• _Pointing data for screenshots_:
"""
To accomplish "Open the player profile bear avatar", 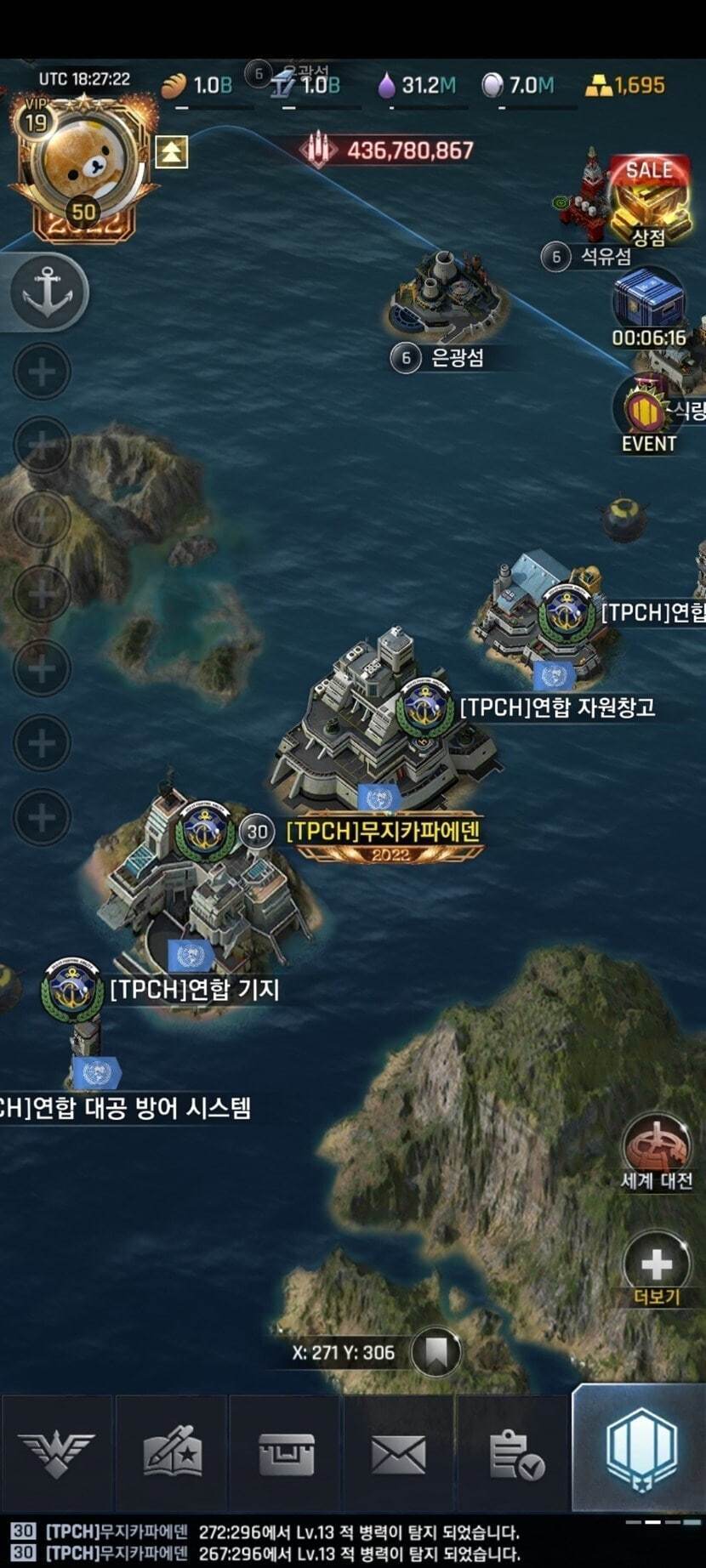I will pyautogui.click(x=82, y=166).
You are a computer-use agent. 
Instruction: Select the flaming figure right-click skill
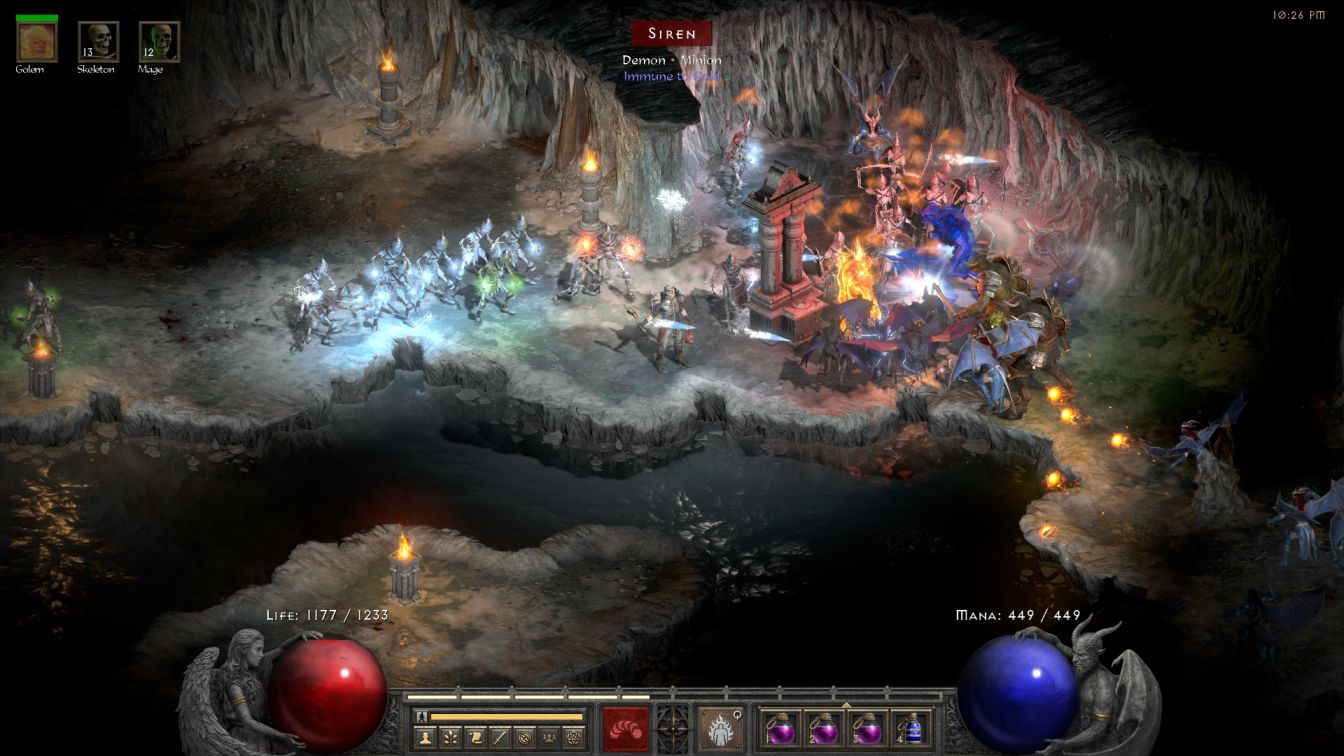tap(720, 727)
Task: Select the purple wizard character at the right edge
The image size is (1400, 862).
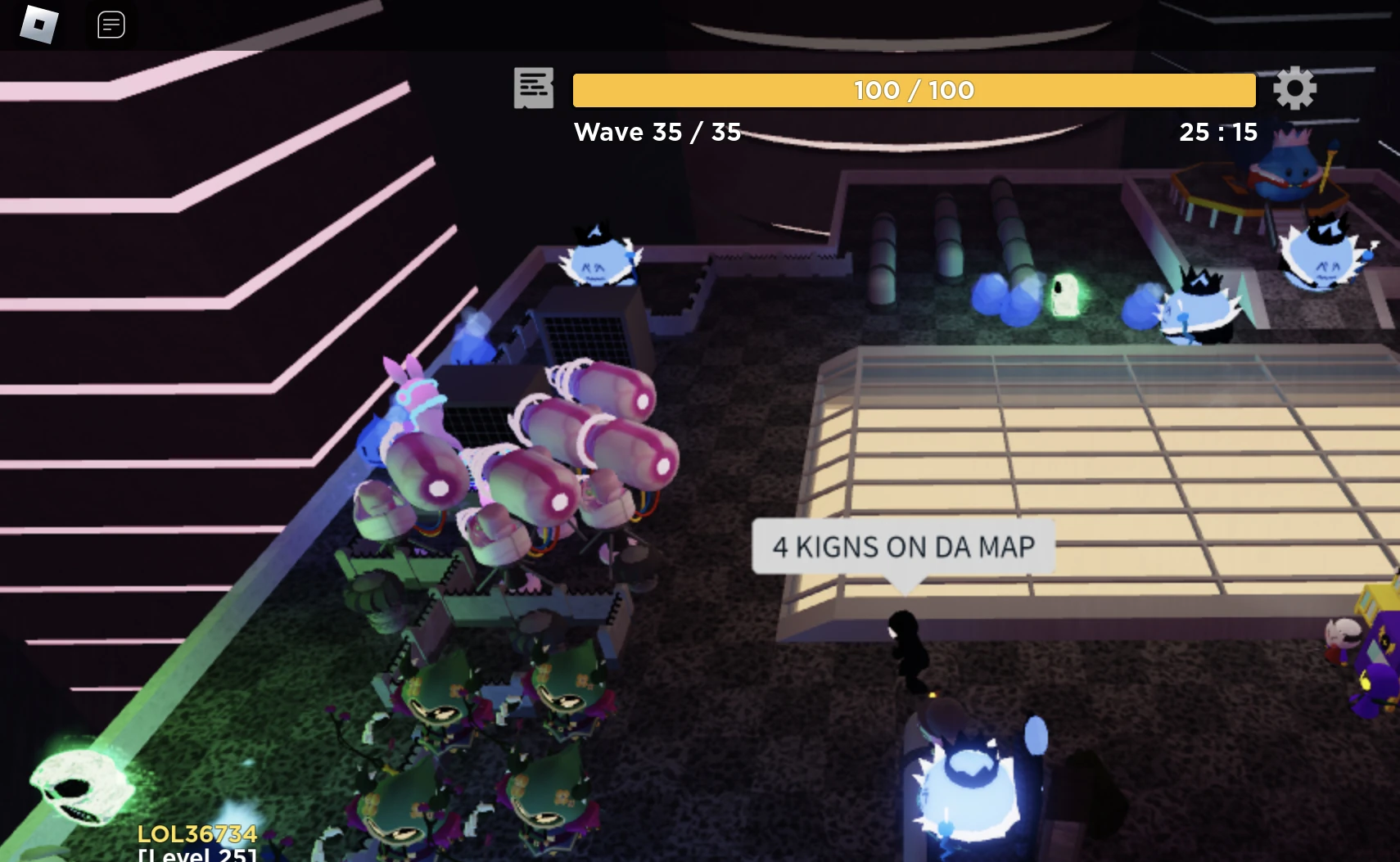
"""
• _DO THIS_:
Render the data as a numbered list with blank lines left out, beginning at the line that contains "Task: Select the" and continuing through the end of the data. Leave the pictures out of your answer.

• _EXERCISE ANSWER_:
1. Task: Select the purple wizard character at the right edge
2. The image size is (1400, 862).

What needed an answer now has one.